Peki <gazeteci üslubu> nedir? Konuşmanın diğer parçalarından bir araya getirilmiş anlık sözcükler örtüsüdür. Sıfatlar isim (<saygınlar>, <şöhretler>), isimler fiil (<ağırlamak>) olarak kullanılır. İsimler aynı zamanda fiil oluşturmak için ya kesilip biçilir (<coşku>) ya da ekler getirilerek fiil oluşturulur (<güçlendirmek>, <dişlerini geçirmek>). Bu, seçkin kişilerin <ünlü>, arkadaşlarının da <kadro> olduğu, geleceğin hep <meydana gelmek üzere olan> bir şey olduğu ve notların hep <uçurulduğu> bir dünyadır.

Yazı yazarken önemli olan hız değil orijinalliktir.

Bugün yazılanları ve eski ustalar tarafından yazılmış şeyleri okumayı alışkanlık haline getirin. Yazmak taklit ederek öğrenilir. Bana nasıl yazı yazmayı öğrendiğim sorulsaydı, benim yazmak istediğim tarzda yazan yazarları okuyup bunu nasıl yaptıklarını inceleyerek öğrendim cevabını verirdim.

İyi nesir yazarları kısmen şair olmalı ve yazdıkları şeyin kulağa nasıl geldiğini sürekli kontrol etmeliler. E. B. White’ın tarzının favorilerimden biri olması, dilin ahengi ve ses niteliğini çok önemsemesindendir. Kelimeleri cümle oluşturmak için bir şekle girdiğinde bunun tadını (kulağımla) çıkarıyorum. Bir cümleyi yeniden yazarken askıda bir kelimeyle bitirmek için nasıl bir ayarlama yaptığını ya da belli bir duygusal ağırlık peşinde olduğu için sözcükler arasında nasıl tercih yaptığını tahmin etmeye çalışıyorum.
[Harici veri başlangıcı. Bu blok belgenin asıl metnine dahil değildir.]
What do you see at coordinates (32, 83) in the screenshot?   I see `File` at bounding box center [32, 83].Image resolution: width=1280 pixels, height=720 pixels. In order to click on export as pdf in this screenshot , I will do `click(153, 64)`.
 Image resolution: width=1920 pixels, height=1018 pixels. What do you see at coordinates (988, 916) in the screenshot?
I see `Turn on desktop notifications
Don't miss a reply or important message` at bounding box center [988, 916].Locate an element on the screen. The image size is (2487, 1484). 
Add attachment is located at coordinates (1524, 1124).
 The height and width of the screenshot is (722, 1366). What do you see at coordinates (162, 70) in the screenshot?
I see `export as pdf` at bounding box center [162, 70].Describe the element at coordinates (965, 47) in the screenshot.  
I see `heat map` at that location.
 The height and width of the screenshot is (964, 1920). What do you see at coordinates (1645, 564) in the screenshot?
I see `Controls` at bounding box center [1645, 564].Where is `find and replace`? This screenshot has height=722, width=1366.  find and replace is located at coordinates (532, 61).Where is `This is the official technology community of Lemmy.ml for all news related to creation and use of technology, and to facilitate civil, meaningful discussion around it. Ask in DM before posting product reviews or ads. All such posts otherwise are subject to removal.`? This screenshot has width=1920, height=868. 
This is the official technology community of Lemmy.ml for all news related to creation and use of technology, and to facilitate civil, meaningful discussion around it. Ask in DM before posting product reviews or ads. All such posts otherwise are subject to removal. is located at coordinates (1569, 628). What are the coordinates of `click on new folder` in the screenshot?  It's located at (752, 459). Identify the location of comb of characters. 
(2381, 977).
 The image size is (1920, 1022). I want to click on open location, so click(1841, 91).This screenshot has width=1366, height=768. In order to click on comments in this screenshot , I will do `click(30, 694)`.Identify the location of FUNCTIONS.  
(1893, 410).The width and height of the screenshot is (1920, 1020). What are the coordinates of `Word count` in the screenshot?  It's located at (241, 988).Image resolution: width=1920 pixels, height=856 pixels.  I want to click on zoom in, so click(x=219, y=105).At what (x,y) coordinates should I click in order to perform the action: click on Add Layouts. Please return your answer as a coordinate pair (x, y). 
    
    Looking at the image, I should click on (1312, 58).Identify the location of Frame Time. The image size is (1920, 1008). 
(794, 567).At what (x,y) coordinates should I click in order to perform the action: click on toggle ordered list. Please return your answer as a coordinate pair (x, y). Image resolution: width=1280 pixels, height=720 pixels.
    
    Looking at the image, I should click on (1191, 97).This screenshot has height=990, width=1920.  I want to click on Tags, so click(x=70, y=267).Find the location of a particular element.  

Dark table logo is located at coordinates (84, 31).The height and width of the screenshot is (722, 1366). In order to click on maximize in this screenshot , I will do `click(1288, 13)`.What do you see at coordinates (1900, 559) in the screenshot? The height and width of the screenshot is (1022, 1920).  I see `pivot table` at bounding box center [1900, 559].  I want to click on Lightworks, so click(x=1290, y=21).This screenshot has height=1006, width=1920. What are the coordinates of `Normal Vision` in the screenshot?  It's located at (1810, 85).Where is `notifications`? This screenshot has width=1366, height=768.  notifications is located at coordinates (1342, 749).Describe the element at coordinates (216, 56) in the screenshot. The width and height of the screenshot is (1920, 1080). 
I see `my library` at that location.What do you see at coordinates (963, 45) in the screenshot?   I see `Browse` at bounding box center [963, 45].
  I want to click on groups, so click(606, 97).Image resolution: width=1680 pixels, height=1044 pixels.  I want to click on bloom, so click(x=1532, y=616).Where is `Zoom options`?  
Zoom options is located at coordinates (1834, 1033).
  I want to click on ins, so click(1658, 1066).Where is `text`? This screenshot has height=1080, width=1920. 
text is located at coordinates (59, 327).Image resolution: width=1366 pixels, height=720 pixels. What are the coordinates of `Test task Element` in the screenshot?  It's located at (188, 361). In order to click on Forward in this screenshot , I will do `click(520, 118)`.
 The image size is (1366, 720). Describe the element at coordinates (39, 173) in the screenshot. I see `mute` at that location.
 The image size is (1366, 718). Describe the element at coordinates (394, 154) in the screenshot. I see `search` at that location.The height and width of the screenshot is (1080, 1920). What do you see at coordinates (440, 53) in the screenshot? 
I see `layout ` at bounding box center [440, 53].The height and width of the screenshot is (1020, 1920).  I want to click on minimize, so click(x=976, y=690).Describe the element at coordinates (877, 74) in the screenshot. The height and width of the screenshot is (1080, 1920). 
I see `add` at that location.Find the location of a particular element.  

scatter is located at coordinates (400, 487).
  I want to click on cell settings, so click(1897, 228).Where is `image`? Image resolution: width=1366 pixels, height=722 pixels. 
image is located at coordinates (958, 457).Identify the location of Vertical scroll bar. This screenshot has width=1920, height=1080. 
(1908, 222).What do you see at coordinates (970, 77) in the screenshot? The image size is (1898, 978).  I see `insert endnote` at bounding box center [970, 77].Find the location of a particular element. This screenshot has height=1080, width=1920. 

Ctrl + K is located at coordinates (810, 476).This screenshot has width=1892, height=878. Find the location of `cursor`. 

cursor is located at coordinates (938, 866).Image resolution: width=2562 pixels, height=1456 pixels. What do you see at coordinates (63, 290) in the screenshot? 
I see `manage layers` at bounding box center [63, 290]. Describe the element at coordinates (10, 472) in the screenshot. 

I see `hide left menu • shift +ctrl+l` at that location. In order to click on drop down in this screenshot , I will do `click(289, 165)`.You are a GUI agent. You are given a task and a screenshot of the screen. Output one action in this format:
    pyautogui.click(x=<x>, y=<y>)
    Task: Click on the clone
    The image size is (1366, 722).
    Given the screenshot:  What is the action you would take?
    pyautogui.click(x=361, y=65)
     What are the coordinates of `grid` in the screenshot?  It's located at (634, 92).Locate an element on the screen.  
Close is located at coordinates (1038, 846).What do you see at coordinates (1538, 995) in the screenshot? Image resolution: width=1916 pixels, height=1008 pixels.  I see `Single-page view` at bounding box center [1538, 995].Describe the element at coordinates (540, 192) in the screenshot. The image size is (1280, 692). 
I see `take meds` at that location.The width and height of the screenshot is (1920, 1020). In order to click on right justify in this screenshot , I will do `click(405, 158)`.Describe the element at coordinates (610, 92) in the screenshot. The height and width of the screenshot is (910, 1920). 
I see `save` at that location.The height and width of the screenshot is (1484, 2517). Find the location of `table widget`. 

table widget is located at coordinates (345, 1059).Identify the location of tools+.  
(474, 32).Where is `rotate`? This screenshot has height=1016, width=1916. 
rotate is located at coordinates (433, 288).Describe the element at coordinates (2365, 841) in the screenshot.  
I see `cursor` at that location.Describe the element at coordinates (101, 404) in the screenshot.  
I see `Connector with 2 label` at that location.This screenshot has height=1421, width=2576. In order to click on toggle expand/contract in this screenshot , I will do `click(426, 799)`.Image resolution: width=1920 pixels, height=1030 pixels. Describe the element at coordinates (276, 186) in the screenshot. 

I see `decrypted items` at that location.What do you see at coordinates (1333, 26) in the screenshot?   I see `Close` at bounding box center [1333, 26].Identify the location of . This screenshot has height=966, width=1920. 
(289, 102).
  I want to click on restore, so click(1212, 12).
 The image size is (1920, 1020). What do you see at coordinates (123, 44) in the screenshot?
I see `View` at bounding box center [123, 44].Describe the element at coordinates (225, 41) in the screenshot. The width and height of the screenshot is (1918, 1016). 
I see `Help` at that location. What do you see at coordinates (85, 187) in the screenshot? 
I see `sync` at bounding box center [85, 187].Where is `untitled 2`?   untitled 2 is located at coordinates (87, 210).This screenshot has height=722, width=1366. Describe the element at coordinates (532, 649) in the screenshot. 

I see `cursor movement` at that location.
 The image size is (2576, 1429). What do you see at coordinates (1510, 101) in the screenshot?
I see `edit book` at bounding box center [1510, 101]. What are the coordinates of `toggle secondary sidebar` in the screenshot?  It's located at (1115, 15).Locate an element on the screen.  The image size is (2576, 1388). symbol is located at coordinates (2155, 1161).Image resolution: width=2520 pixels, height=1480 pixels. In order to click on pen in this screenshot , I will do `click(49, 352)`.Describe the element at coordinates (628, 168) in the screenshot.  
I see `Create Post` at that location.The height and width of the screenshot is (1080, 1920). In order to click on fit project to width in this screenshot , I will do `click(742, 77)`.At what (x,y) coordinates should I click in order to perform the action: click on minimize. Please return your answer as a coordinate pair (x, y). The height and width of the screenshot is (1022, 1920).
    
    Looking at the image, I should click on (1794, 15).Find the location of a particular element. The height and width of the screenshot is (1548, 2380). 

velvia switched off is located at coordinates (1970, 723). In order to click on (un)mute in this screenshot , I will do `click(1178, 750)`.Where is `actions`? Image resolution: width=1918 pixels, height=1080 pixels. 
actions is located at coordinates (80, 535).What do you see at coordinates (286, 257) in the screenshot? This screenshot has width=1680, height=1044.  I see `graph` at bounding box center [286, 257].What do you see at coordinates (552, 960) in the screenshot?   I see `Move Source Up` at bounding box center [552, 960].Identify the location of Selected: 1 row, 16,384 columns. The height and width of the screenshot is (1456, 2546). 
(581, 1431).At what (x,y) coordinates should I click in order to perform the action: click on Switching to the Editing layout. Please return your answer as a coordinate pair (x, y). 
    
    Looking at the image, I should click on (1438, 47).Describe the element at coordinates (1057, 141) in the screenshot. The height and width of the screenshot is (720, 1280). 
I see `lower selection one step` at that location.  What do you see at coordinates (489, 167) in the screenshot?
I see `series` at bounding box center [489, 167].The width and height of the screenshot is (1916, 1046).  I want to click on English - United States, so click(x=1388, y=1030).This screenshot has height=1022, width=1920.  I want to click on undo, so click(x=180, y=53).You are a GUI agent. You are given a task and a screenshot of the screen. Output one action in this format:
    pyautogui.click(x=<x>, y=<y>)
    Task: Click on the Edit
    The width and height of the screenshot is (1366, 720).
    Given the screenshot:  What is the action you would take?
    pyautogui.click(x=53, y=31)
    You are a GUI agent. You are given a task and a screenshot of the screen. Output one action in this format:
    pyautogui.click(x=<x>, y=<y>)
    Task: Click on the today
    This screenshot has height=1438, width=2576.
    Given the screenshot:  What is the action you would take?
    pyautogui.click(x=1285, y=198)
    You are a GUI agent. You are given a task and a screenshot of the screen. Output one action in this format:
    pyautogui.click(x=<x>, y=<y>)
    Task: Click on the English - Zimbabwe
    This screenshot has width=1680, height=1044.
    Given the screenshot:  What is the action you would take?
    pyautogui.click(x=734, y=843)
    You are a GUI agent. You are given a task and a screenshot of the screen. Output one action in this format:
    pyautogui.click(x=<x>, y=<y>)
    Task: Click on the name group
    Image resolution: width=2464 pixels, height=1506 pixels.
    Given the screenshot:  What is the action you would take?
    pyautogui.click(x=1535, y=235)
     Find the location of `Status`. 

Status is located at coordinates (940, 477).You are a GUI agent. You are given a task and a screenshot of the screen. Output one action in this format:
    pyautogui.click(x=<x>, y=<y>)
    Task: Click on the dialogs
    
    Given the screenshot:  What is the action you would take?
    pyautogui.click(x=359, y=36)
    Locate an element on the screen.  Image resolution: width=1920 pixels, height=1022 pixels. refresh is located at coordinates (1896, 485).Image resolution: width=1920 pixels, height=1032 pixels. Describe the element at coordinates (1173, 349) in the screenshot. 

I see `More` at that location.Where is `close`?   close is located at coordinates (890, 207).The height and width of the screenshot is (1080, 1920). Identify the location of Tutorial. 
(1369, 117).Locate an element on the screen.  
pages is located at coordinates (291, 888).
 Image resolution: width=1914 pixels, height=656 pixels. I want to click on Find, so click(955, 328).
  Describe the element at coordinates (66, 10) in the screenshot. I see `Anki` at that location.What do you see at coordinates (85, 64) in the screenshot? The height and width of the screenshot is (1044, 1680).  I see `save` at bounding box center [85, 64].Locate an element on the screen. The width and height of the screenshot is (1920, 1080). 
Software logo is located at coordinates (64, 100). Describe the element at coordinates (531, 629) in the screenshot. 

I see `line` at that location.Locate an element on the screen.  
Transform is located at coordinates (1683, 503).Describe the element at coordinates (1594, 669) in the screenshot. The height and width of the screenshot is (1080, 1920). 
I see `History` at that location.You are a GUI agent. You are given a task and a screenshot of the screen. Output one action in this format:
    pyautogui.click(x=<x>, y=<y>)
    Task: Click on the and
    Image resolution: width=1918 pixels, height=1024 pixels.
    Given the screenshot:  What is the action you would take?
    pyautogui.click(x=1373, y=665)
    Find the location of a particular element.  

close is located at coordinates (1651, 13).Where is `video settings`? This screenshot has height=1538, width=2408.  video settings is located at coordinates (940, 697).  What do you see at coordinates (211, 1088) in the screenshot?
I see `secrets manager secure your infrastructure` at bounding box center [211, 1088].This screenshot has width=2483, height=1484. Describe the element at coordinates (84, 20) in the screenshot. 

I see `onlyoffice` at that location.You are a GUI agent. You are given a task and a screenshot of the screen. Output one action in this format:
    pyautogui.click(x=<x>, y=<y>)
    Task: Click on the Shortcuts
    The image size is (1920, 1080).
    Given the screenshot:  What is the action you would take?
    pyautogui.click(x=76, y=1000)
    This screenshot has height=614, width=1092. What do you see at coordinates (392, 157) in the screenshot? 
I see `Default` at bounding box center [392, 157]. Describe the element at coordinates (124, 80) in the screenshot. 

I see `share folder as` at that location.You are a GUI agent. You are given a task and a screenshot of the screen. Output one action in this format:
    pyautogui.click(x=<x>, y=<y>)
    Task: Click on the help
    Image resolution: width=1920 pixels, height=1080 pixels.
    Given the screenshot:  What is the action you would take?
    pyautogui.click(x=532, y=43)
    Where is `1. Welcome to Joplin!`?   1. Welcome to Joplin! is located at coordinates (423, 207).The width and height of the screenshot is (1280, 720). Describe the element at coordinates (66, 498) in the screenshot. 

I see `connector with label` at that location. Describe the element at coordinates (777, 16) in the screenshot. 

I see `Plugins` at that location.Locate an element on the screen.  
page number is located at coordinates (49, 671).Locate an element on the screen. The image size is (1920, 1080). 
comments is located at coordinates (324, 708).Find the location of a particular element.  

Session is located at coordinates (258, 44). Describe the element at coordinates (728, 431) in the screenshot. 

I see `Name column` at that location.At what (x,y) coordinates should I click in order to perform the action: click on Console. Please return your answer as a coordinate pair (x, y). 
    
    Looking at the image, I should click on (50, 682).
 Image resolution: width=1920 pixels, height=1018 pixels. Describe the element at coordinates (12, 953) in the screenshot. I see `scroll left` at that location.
Örneğin “sükûnet” ve “rahatlık” arasındaki seçimi yaparkenki fark gibi.

Böyle ton ve tempo meselelerini göz önünde bulundurmalısınız ve yazdığınız her şeyin bir parçası olmalılar.

Bütün cümleleriniz hantal bir edaya sahipse ve bunun farkında olmanıza rağmen bir şey yapamıyorsanız cümleleri sesli okuyun.

Ben tamamen kulağımla yazıyorum ve bir şeyi başkaları görmeden kesinlikle kendime sesli okuyorum

Sıkıntının nerede olduğunu duymaya başlayacaksınız…

7- Kullanım

Neden bir kelime iyi de diğeri ucuz? Size bir cevap veremem zira kullanımın belirli sırları yoktur. Dil haftadan haftaya değişen bir kumaştır, yeni tutamlar eklenir ve eskileri geride kalır. Kelime manyakları bile hangi kelimelere izin verebileceğini tartışır ama zevklerine göre verdikleri için kararları tamamen öznel olur.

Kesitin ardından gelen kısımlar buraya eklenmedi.